_ЦЕЛЬ УПРАЖНЕНИЯ_: Пожалуйста, перепишите строки от той, в которой есть «You are a GUI», до последней строки включительно, сохранив запросы и увеличив на 89 каждое число в координатах ответов. Изображения в ответ не включайте.

_ИСХОДНЫЕ ДАННЫЕ_:
——————————

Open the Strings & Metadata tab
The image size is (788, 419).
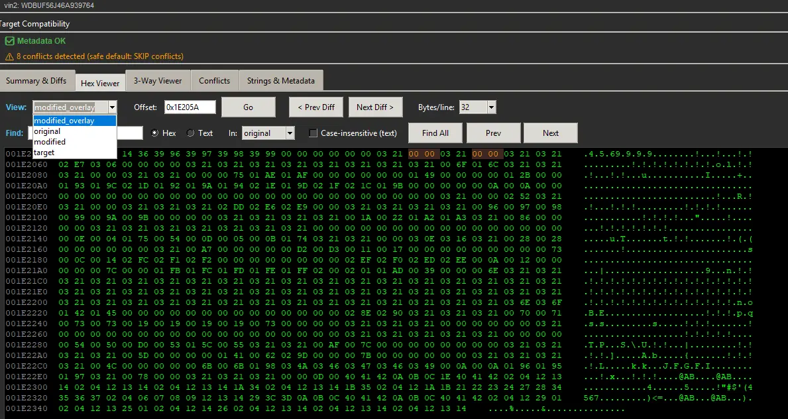pyautogui.click(x=281, y=80)
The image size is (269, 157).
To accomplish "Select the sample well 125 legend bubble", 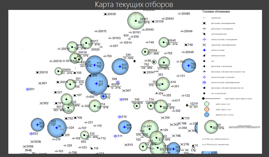I will click(x=211, y=127).
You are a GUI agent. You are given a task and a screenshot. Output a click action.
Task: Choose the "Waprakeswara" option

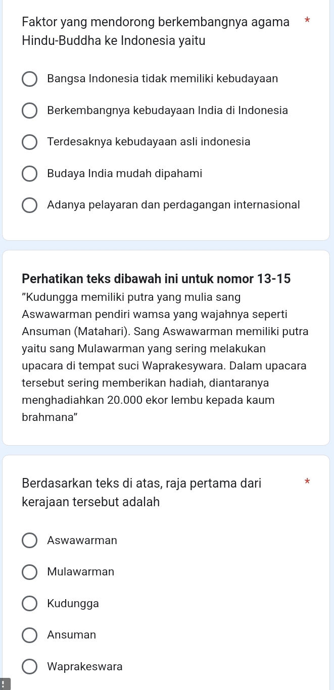coord(30,667)
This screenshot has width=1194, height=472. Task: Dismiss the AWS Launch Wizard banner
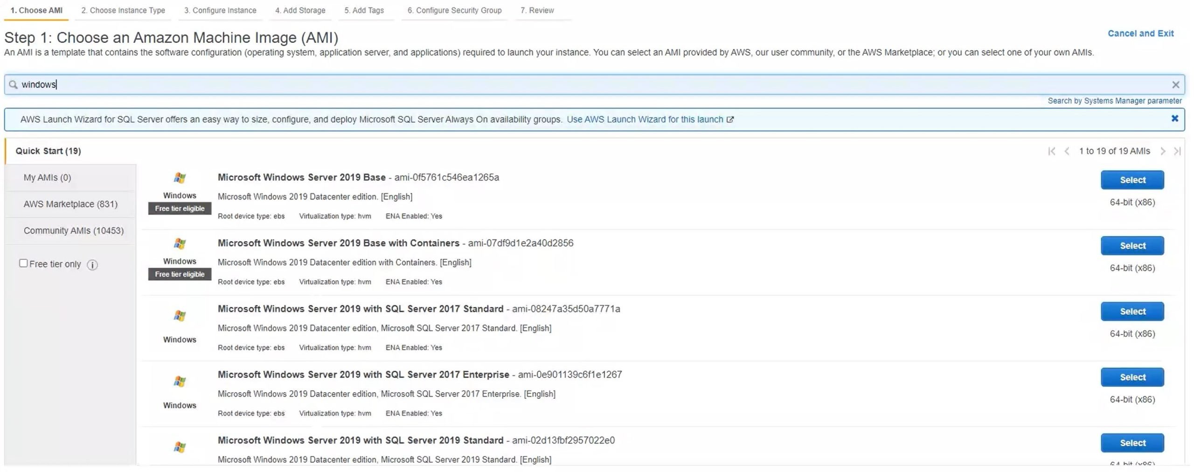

——————————

_РЕЗУЛЬТАТ_:
You are a GUI agent. You are given a task and a screenshot. Output a click action.
Task: Choose the "Waprakeswara" option

coord(119,756)
This screenshot has width=1194, height=472. Task: Dismiss the AWS Launch Wizard banner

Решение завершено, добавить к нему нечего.